1. Review of data release policy
As a community resource project, the Genome in a Bottle Consortium
publicly releases data on a regular basis. Anyone who sequences the
candidate Reference Materials can submit raw reads and/or aligned
reads to the SRA.
The Bioinformatics Working Group may also release additional
alignments, re-calibrated error rates, and variant calls on individual
samples. Data that passed quality filters are the most visible, but data
that did not pass quality filters are also available from the SRA.
A goal of the Consortium is to generate highly confident phased
genotype calls for all types of variants across the entire genome of
each sample. These genotype calls and their associated supporting
data will improve over time as sequencing and analysis methods
improve, and regions of low confidence will be differentiated from
confident homozygous reference calls.
Data formats and analysis software developed by the Project are also
made publicly available.
2. What analyses have people already
performed for NA12878
• NIST – integrating multiple datasets. some discordance
• X prize – integrated Illumina and SOLiD data for phosmids
covering ~5% of genome.
• Illumina Platinum Genomes – pedigree analysis of
NA12878 and offspring.
• 1000 genomes – high coverage of trio (na12878 as
daughter). 250bp sequencing.
• Real Time Genomics – Pedigree-based analysis of entire
pedigree 1463: parents, NA12878, spouse, children.

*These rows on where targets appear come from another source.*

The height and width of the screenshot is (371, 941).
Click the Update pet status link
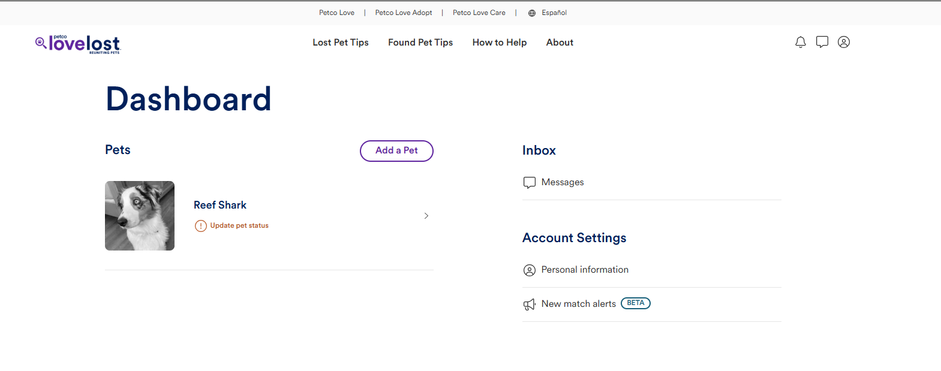click(x=239, y=226)
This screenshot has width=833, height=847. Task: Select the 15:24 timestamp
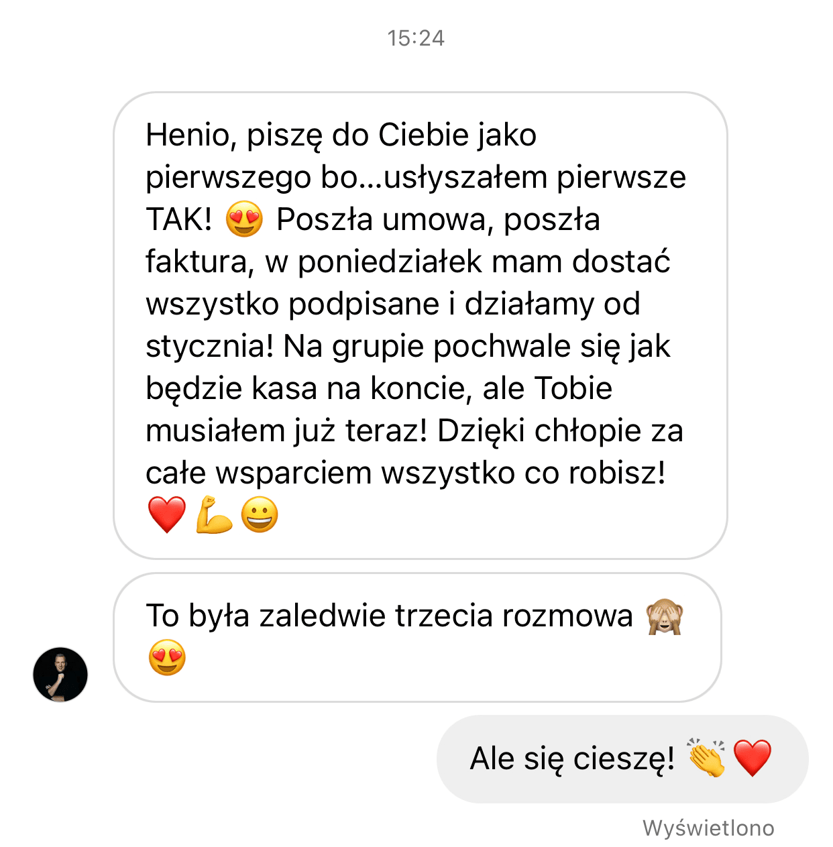[416, 38]
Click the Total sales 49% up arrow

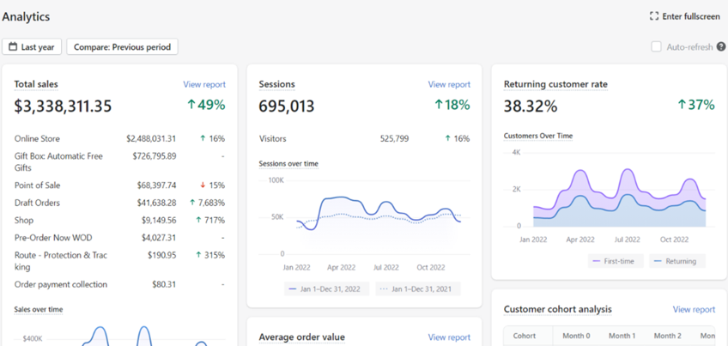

Illumina data. Possibly Complete Genomics data.
• Broad – curated call set of chr20 and exome.
3. Analysis interests and timelines
• Mt. Sinai -- may have pac bio data to analyze. Target
• Ion Torrent – exome data
• Real Time Genomics – parental exome data?
• Sanger – de novo local SGA alignments
• Cortex – NCBI to run for trio, NIST has data too
• STR analysis – Repeat Seq run by D. Mittelman
• CNV calls – Mike Eberle, NIST, CG data, Personalis
• mtDNA – anybody doing this?
• moleculo – perhaps coming from Illumina in future
4. Data integration
• Pedigree methods like platinum genomics and RTG with multi-platform
methods like NIST’s.
– NIST model as a pilot
– Consider growth in # of data sets
• Different products: high and moderate confidence products to reflect
certainty/difficulty of regions, or the degree of difficulty (easy, difficult).
Products should recognize the heterogeneity in the quality of data across
• HeLa-like characterization of NA12878 (e.g. Shendure or Steinmetz
methods) to identify regions of cell-line rearrangement
• small variants with CNVs/SVs?
• what standard metrics of quality do we need for calls and placements
• what fraction of the genome is arbitrated by the NIST method?
5. GIAB ftp site @ NCBI
• Organization – following template of 1000 genomes in terms of
layout. /data for release and /technical for contributions
• data from parents – NA12891 and NA12892 have been added for
data, but they will not have RM material made.
• cloud – site mirrored to Amazon at s3://giab. Need to check
consistency of metadata for read permissions.
• data upload for bam or vcf – contact NCBI (Dr. Chulin Xiao) for
aspera upload account. Data uploaded to dropbox will be moved
into project /technical area for community use.
• New sequence data should be submitted directly to SRA and cite
the GIAB BioProject ID (PRJNA200694) to link the data to the
project. NCBI will dump data into FTP area. Submissions need to be
added to the Google Doc tracking document also.
6. Data integration from RM sequence
• Treat new SRA submissions as inputs using the
same workflows. Individual RMs would need
to be reanalyzed when a significant amount of
new data is accumulated or reference
• Membership roster of active analysis and
submitters likely to change over time.